Alfa Romeo est une marque qui a bien évidemment sa place au sein de Timeless Addict, tant la production du constructeur italien regorge de merveilles. Le simple fait d’évoquer ce nom fait briller les yeux des passionné(e)s car bon nombre des voitures badgées du « Biscione » (le serpent des Visconti) vont de pair avec la passion automobile et le plaisir de conduire.

Toutefois, je suis convaincu que la SZ qui nous intéresse aujourd’hui n’est pas le premier modèle qui vous serait venu à l’esprit. Par contre, en matière d’originalité, difficile de faire mieux je trouve.

Une chose est sûre, cette Alfa Romeo SZ ne laisse pas indifférent. Certes, la plupart des commentaires ne sont pas très élogieux, notamment à propos de son design.

Néanmoins, pour certains, comme moi, qui étions adolescents lors de sa présentation en 1989, nous sommes plus nostalgiques et donc plus tolérants, car elle nous faisait rêver à l’époque et potentiellement encore maintenant.

En tout cas, en ce qui me concerne, c’est le cas et en réalisant ce reportage, je concrétise un fantasme d’ado.

Aussi connue sous le nom de code « ES30 », pour « Experimental Sportscar 3.0 litres », la SZ est basée sur une Alfa 75 dont elle reprend le châssis et la motorisation V6, le fameux « Busso », qui équipait la déclinaison 3.0i Quadrifoglio Verde. A noter que la SZ perd un peu moins de 30 cm en longueur par rapport à la 75, promettant un bon comportement routier, mais j’y reviens dans un moment.

Ah oui, j’aurais peut-être dû commencer par-là, SZ signifie Sprint Zagato, deux patronymes qui sont bien connus des amateurs de belles mécaniques et d’Alfa en particulier. Par le simple fait que le nom du prestigieux carrossier italien soit mis en relation avec cette SZ, on pourrait croire que c’est l’une de ses créations.

Pas tout à fait dans l’absolu, car au final, Zagato s’est chargé avant tout de la production de la voiture au sein de ses ateliers. C’est seulement 1’036 exemplaires, tous rouge, qui furent construits entre 1989 et 1991.
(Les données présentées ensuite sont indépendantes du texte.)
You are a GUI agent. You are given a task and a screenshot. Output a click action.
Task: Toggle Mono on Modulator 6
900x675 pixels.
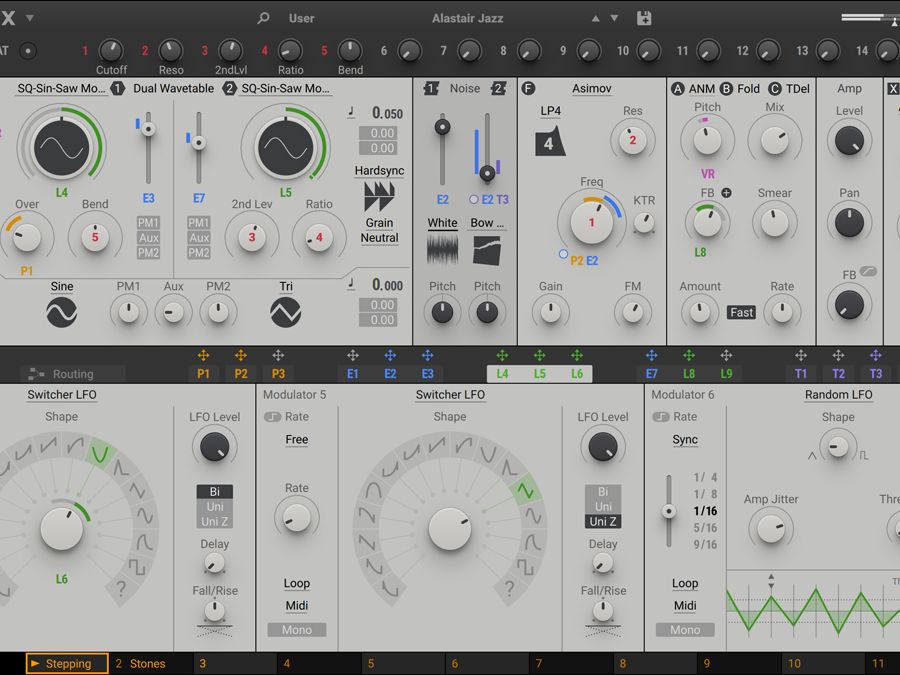[684, 630]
Pour ce qui est du dessin, le constructeur milanais avait lancé un d’appel d’offre auprès de la Carrozzeria Zagato, du Centro Stile Alfa Romeo et du Centro Stile Fiat. C’est ce dernier, à l’époque dirigé par le français Robert Opron, aussi à l’origine de la mythique Citroën SM dont nous espérons pouvoir vous proposer un reportage prochainement, qui remporte l’étude. Certaines informations laissent entendre que les trois concurrents ont quand même collaboré, difficile à dire jusqu’à quel point, mais je trouve qu’il y a quand même l’esprit Zagato dans cette SZ.

Le look de cette Alfa SZ, voilà un sujet qui divise. Objectivement, il est difficile de pouvoir affirmer qu’elle est belle. D’ailleurs, peu après son lancement, elle s’est vu attribuer le surnom « Il Mostro », le monstre en italien.
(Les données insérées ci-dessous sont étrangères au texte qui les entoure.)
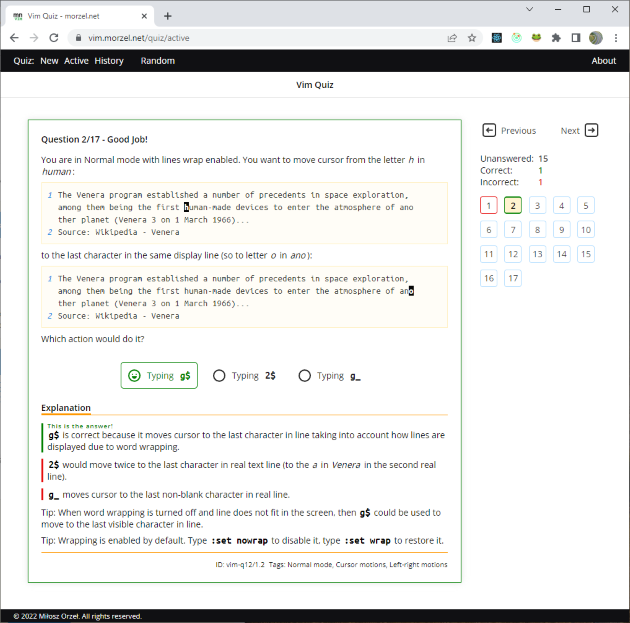Image resolution: width=630 pixels, height=623 pixels.
Task: Open the browser Extensions puzzle icon
Action: (556, 37)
Pourtant, personnellement, je trouve qu’elle a du charme, tant elle ne ressemble à rien d’autre. J’ai probablement aussi un attachement tout particulier car juste après sa présentation au Salon de l’Automobile de Genève en 1989, j’ai eu la chance d’en admirer une régulièrement dans la cour de l’immeuble où j’habitais. En effet, un agent Alfa reconnu de la place de Genève résidait au même endroit et venait souvent avec l’auto.

Reste qu’aujourd’hui je suis toujours autant séduit et tout au long de ces deux jours passés en sa compagnie, je ne me lasse pas de l’admirer. Bon, j’avoue que lorsqu’on s’attarde sur les détails, ça devient quelque peu risible. La finition et la qualité d’assemblage confirment le côté artisanal et, en regard du prix neuf, plus de CHF 100’000.- à l‘époque, c’est quand même très limite. En fait, cette Alfa Romeo SZ ressemble plus à un prototype qui a été commercialisé en petite série qu’à une véritable voiture.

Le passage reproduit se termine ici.